Jednak dzisiaj jeszcze dostała antybiotyki, ale to już koniec z nimi. Miałyśmy dać jeszcze 2 kroplówki ale już nic nie chciało lecieć przez te żyły Buni, nie dało rady przepłukać. Zdjęłyśmy jej ten wenflon. Łapeńka wygląda strasznie!

Druga łapka już trochę lepiej. Dostała też coś na kupkę, bo już 4 dzień, od wyjścia ze szpitala jej nie robiła, ale to dopiero mam jej dać jutro o 12godzinie jak będzie karmiona. Chciałabym żeby sie załatwiła bo inaczej musimy jechać na lewatywę.

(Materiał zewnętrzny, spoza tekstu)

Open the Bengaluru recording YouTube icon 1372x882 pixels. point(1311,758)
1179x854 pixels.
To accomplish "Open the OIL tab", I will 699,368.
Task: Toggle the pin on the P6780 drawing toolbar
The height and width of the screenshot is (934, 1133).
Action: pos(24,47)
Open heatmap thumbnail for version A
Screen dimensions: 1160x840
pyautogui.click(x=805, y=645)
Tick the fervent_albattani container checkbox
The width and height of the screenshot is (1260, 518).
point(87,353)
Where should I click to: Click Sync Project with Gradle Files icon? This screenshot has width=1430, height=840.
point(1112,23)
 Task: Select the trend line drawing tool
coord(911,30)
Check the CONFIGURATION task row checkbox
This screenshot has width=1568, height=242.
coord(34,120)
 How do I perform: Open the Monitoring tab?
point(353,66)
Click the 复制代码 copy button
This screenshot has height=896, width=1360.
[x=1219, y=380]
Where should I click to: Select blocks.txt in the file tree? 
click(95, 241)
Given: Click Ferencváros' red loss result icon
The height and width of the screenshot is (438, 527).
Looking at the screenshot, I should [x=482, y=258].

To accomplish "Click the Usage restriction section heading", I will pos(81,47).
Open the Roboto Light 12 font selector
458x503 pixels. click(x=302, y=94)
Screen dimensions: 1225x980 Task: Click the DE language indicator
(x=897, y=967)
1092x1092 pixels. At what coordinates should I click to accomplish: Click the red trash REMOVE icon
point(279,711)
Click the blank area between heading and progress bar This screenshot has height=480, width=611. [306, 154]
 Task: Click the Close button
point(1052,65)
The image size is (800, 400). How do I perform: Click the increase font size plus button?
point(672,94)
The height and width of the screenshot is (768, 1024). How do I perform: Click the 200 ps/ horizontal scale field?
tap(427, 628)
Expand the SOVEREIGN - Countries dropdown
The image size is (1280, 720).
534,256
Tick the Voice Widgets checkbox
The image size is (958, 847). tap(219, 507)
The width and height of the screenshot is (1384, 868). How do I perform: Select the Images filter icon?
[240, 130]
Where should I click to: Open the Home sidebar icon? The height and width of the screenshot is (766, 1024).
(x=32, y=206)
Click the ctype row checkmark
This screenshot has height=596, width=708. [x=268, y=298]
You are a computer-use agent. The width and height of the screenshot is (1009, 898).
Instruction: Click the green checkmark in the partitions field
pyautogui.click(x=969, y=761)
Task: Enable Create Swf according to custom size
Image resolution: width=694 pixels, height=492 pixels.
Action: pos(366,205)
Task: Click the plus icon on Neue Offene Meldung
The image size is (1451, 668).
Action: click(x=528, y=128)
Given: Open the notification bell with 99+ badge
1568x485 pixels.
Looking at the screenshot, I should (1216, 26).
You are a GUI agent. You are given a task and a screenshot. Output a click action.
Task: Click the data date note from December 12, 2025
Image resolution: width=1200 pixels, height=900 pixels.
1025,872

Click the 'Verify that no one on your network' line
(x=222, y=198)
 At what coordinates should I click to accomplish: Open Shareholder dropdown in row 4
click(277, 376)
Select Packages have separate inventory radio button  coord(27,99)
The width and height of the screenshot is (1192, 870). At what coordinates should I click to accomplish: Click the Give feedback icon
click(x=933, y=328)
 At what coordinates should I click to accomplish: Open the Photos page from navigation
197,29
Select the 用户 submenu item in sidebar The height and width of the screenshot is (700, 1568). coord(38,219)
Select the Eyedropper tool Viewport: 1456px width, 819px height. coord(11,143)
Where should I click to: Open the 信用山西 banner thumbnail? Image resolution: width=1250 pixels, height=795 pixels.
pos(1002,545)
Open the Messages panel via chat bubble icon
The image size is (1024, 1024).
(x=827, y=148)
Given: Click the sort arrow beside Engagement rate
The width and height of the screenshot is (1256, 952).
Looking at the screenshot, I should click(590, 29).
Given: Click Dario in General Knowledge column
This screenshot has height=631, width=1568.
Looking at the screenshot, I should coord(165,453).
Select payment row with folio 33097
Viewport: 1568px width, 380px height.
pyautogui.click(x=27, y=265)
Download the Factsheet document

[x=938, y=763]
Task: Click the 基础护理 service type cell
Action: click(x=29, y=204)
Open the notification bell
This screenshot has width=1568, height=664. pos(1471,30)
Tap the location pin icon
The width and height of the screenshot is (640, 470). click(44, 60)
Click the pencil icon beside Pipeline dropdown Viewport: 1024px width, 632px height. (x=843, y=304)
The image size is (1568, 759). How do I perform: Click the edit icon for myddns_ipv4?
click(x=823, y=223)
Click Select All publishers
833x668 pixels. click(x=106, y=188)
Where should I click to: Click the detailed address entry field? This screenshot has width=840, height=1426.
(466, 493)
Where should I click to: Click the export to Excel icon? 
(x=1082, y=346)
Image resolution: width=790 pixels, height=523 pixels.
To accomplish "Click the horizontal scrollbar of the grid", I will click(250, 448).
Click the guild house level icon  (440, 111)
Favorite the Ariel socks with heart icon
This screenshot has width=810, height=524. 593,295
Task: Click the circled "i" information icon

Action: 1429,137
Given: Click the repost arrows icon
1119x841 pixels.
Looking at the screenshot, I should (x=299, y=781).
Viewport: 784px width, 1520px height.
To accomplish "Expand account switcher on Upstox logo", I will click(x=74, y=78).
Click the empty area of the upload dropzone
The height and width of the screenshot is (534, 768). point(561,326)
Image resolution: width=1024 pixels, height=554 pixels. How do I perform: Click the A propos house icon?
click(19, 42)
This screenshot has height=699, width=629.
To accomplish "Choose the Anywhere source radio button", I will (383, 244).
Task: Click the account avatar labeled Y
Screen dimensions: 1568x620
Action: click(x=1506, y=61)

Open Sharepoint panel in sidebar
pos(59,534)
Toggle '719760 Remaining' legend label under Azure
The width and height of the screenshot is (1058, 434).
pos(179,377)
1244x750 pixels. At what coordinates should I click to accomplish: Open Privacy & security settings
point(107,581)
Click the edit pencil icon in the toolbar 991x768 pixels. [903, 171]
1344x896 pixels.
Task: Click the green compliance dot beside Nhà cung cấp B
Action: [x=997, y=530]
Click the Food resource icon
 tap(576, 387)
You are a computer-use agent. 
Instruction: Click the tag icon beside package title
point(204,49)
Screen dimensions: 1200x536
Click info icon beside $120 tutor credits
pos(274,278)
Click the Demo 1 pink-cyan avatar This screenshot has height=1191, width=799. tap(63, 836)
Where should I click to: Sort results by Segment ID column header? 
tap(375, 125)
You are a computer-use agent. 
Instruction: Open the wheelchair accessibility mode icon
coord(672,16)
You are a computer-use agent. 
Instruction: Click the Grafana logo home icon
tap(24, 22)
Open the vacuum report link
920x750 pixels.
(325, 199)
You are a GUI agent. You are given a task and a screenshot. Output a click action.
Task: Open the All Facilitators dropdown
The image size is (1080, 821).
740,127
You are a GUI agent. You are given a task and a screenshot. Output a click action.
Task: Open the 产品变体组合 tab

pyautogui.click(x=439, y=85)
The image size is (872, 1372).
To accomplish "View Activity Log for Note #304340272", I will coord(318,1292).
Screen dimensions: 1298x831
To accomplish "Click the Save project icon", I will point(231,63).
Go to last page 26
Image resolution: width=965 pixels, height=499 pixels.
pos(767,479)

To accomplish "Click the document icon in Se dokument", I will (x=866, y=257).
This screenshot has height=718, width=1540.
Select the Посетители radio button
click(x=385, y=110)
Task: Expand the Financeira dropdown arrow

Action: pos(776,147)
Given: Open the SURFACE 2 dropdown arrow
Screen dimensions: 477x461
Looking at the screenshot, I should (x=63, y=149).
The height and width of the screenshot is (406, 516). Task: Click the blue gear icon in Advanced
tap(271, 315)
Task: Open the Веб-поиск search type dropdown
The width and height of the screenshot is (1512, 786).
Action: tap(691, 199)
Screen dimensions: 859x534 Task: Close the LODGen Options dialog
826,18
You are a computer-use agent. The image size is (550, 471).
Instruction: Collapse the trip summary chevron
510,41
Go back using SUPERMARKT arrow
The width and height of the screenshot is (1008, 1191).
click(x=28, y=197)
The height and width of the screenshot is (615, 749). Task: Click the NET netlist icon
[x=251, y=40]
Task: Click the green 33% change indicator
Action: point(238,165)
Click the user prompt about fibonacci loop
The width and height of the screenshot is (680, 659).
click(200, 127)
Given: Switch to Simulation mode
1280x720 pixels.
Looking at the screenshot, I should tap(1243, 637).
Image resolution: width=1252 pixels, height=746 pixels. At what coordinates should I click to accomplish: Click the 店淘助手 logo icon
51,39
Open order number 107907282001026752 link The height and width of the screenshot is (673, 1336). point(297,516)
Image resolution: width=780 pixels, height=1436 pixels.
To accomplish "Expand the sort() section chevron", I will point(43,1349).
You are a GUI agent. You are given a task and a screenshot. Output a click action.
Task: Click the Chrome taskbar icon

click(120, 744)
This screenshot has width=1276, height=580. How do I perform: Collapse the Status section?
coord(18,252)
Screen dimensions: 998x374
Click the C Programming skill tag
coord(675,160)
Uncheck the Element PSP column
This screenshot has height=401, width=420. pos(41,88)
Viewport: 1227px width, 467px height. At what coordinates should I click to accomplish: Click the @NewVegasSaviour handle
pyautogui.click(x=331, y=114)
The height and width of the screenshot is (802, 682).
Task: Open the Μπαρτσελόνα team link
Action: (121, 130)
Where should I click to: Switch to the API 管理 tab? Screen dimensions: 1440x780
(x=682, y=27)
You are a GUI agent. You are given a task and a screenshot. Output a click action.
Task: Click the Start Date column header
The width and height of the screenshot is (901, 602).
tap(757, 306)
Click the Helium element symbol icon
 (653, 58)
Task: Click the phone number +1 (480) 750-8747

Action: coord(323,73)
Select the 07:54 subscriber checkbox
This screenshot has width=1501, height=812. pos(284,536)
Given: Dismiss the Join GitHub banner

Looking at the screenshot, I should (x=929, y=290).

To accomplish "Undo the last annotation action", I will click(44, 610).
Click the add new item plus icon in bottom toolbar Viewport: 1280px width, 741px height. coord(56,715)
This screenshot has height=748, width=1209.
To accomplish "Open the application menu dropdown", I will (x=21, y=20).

Od rana nic sama już nie jadła i nie piła. Jest nadal bardzo słabiutka, nie może bidulka wskoczyć do mnie na łóżko, ale ja jej pomagam. Dzisiaj jak sobie tak we dwie leżałyśmy, to ... Bunia zaczęła gnieść pampuchy i ciumciać kocyk
Jeszcze żeby ona chętniej dawała sie karmić, ale może wreszcie sama zacznie jeść, to tylko będę ją dokarmiać.
W sobotę na 11 godzinę, jedziemy znowu do Łodzi, na badanie krwi, a ona jest taka pokuta.
Mb, Bunia dziękuje za głaski i kciuki.